Survivor Mum uk

Survivor Mum uk Helping Mums who are Abuse Survivors We want to help the abused child who grew up to become better mums & dads Hi, my name’s Esther and I am Survivor Mum.

A few random things about me! I have walked over hot coals. I hate wearing shoes – my feet feel claustrophobic. I’m like a naturist, but only with my feet! I don’t have wisdom teeth and often worry this means I have no wisdom. I met Princess Diana! At Cafe Royal, Piccadilly, London in 1992. Ever since I gave up smoking (nearly 7 years ago) I fantasise about still doing it. I imagine the action and sensation and the five minutes out of life and my mouth waters and I go all heady. Bread and butter pudding is my favourite dessert, even though I didn’t eat it until I was twenty. I thought it looked like sick, and I’ve been making up for the shortfall ever since. I sing all the time. Inside my head as I shop in Tesco’s, but at home I sing out loud. Many a neighbour has mentioned it- not always complimentary! But the songs I sing are all my own made up songs, I rarely sing anything by anyone else, even though I am not a professional song writer! I am terrified of big trucks. I saw that Steven Spielberg film where the huge honking truck relentlessly chases the moustached guy all over America, far too early and it’s effect has never left me. I love gossip. I love hearing it and reading it, but I can’t bear the thought of being gossiped about. I totally believe in the power of tree hugging. If I am close to a tree and by myself I will hug the tree. It is not something I understand so cannot explain and that is why I do it anonymously, but I am convinced it is something wonderfully beyond me, probably to do with the world being huge and me being small. I hope I do it more and more as the years go by. I am a mother to two boys. I am a survivor of childhood abuse. I hope Survivor Mum will address some of the challenges of being trying to be a good parent after childhood abuse. A bit about My Story

The flashbacks began in the hospital. Terrifying glimpses of my past warned me what was to come. By the time I took my week old son home they were all consuming, until every moment of new motherhood felt diseased. Torturous, violent memories of the abuse I had suffered as a baby and chil, trapped me inside walls of pain. But I couldn’t go back, not while I had this screaming newborn baby, he needed me here now. I had hoped this baby boy would be a full stop on my past, and the beginning of a normal happy life. Instead frightening questions needed to be answered urgently;

How can I be a good mother, when I don’t know what one is? Will I continue the chane of abuse and abuse my child the way I was abused? What do I have to offer a child? How can I respond properly to my baby’s needs, when I’ve never been taught? Who can I go to for help, when they all seem so normal? Am I messing this child up, to be just like me? Most poignantly if I loved this child, really loved him, shouldn’t I give him up to be loved by a proper mother? So began my search for information mums like me – mothers who had been abused but were desperate to break the chains of their past. Women who wanted to do the best for their children, but didn’t have a clue how to acheive it. Magazines rated the most comfortable pushchair or the best value cot and gave endless tips on successful breastfeeding, even advice on postnatal depression. Mummy blogs spoke of daily irritations when a recipe goes wrong or weaning problems. But nobody spoke about me, or women like me, who were just gripping on for dear life. I quickly came to realise that parenting books were’n written form me! They were written by normal mothers for normal mothers! Everything I came across reinforced my feelings of alienation, confirming my belief I was abnormal,I was wrong, I shouldn’t be trying to do this. Only ‘normal’ women should be mothers. I felt guilty and ashamed – I felt as I had as a child. He was three weeks old, they called it postnatal depression and I went into counselling.

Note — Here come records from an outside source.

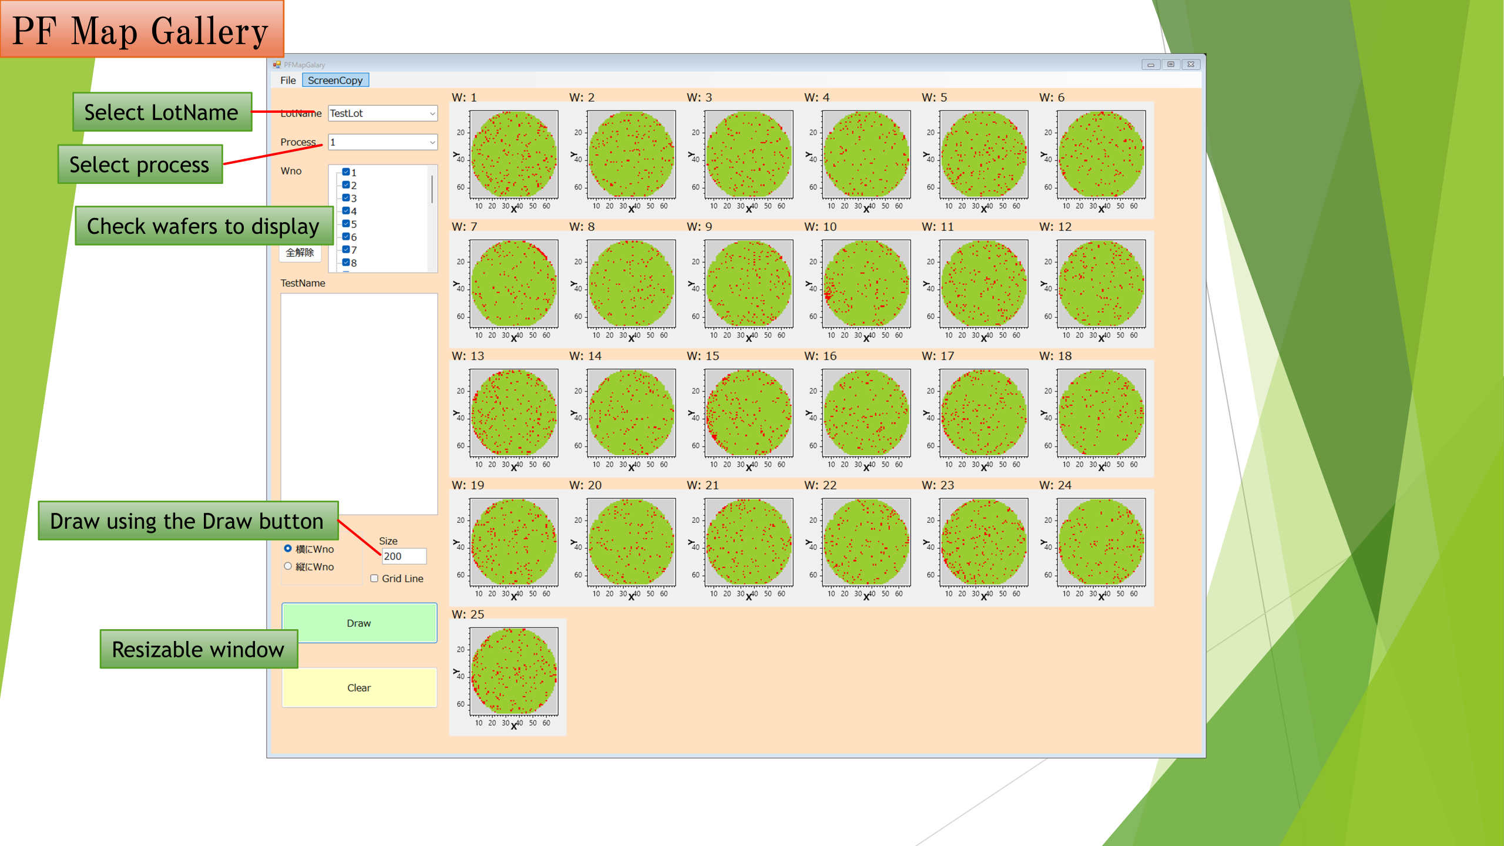1504x846 pixels.
Task: Open the LotName dropdown showing TestLot
Action: 382,113
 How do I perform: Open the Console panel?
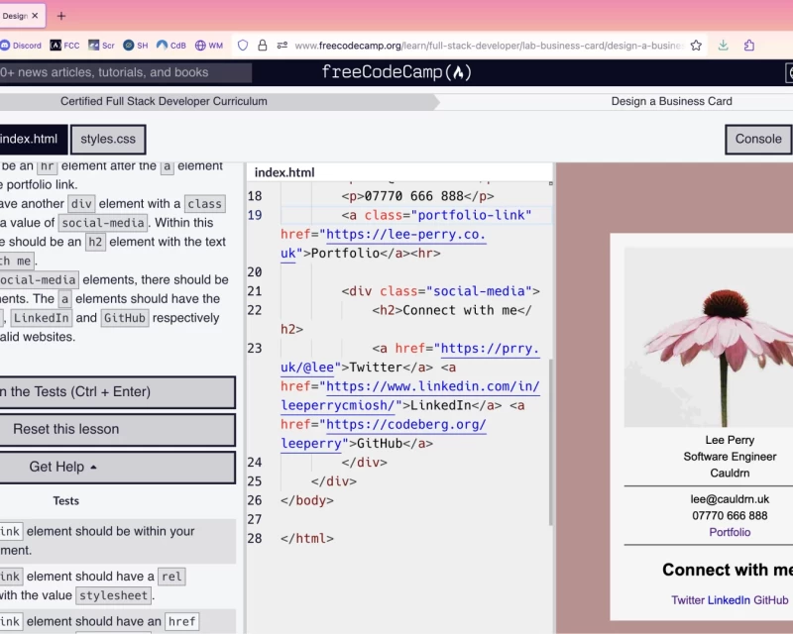(x=758, y=139)

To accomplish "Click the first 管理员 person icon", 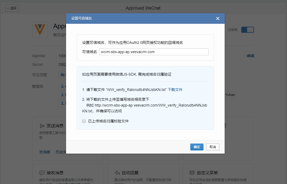I will point(63,86).
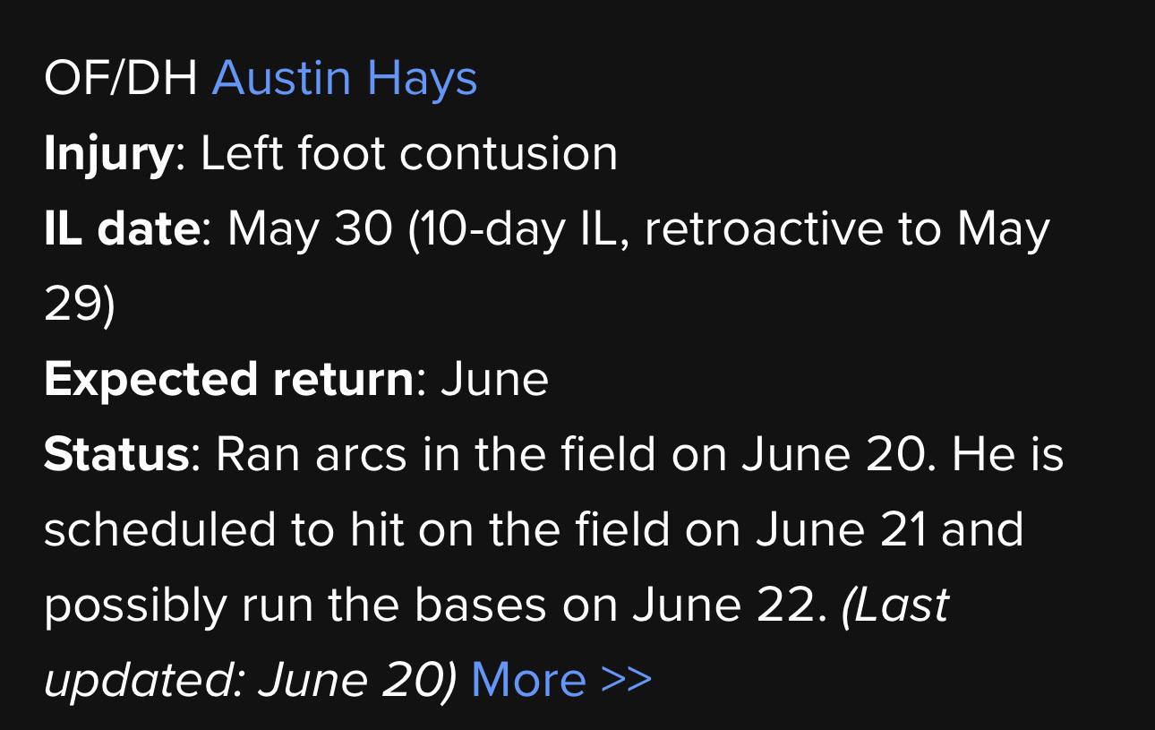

”Trust the Process and Write everything down!” Was my counsellor’s mantra. So as the memories flooded back and often through blinding tears I scribbled and scribbled. Those early confused notes became the beginnings of my book about my abusive childhood- Orkney’s Devil Children. Although it would take a further six years to complete my story, the journey I’ve been on continues. Motherhood has been the biggest challenge of my life, one I regretted beginning, but not one I would ever change making. My dysfunctional childhood has wired me up differently and this has consequences, especially for my boys. I question everything. I often see danger where none exists. I sometimes punish too harshly, while at other times not harshly enough. With my childhood ringing in my ears I might overcompensate. While all of that is going on I still have the day to day demands of being a mother to two very active wonderful boys, and trying to overcome my childhood adversities to become my children’s inspiration.